Regulators stop unfair credit card tacticsMany average Americans, including the 40 percent with excessive credit card debt, have been asking “Where is my bailout?” This is in reaction to the $700 billion Wall Street bailout. The answer is that we won’t get a bailout, but gradually some credit card rules will change in consumers’ favor, bringing them some credit card help.

As a result, more of us should be able to meet or even exceed those troublesome minimum payments. The question now is whether credit card help will arrive soon enough to reduce credit card debt, because the credit card companies have until July 1, 2010, to comply.

Here are some of the new credit card rules:

  1. Your credit card debt monthly statement will provide 21 days to pay, rather than 14 days. The credit card company also has to warn you at least 45 days in advance of a rate hike, instead of a mere 15 days.
  2. Universal default clauses will finally end, making it impossible for your credit card company to raise your interest rate just because you missed a mortgage payment or car payment elsewhere. Chase and Citi credit cards already have canceled this practice, while Bank of America credit cards claim to have neverr used universal default clauses in the first place.
  3. You no longer will be nailed by the double-billing cycle, which was a gimmick to raise what previously was your average daily balance.
  4. You won’t get stuck with over-the-limit fees that occur because somebody, like a gas station or a restaurant, has placed a block on your card, or because you use the card again before the credit card company has taken its good old time to record your previous payment. However, you still can get nailed by a $45 late fee on a $5 balance or be charged $15 for paying by phone.

Reforms in credit card rules are the result of a 5-0 Federal Reserve Board vote shortly before the holidays.
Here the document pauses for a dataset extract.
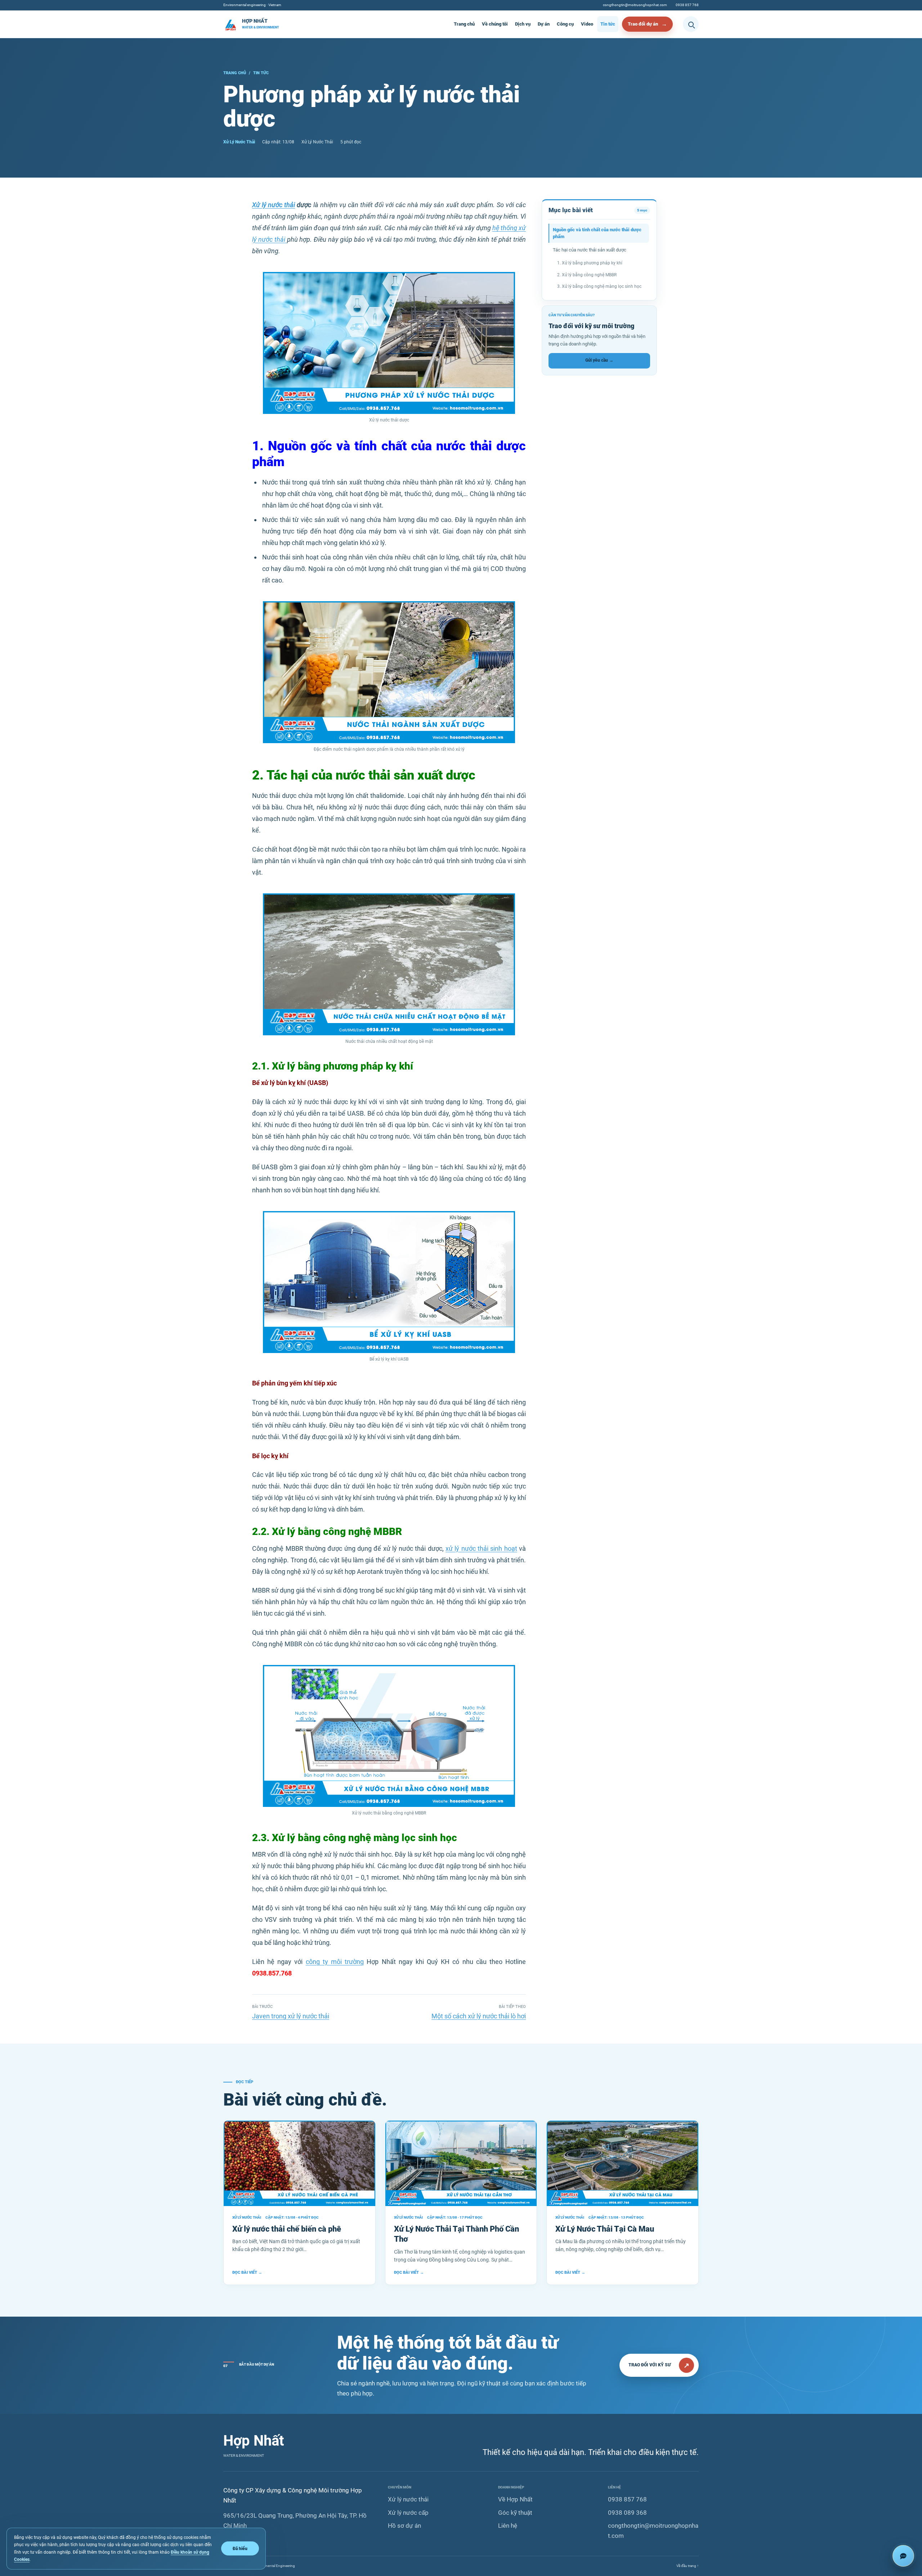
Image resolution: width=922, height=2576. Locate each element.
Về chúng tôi (495, 24)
The House of Representatives had passed a strong bill to reduce credit card debt, but the Senate stalled on the matter.

Advocates of more reforms in credit card rules say they will resume a legislative push in January, but they expect continued opposition from credit card industry lobbyists.

By the way, analysts say national credit card debt exceeded $1 trillion at some point during the holiday shopping season. That’s a large sum, but not a whole lot larger than the Wall Street bailout. The headline on a Los Angeles Times column by David Lazarus last Sept. 28 asserted, “Banks love bailout, hate credit card curbs.”

Credit card companies like American Express and CitiBank are sending out more than 6 billion pitches by mail each year, up from 1 billion in 1990. They will continue to tempt consumers into credit card debt, although they may start to promise that credit card rules have become simpler.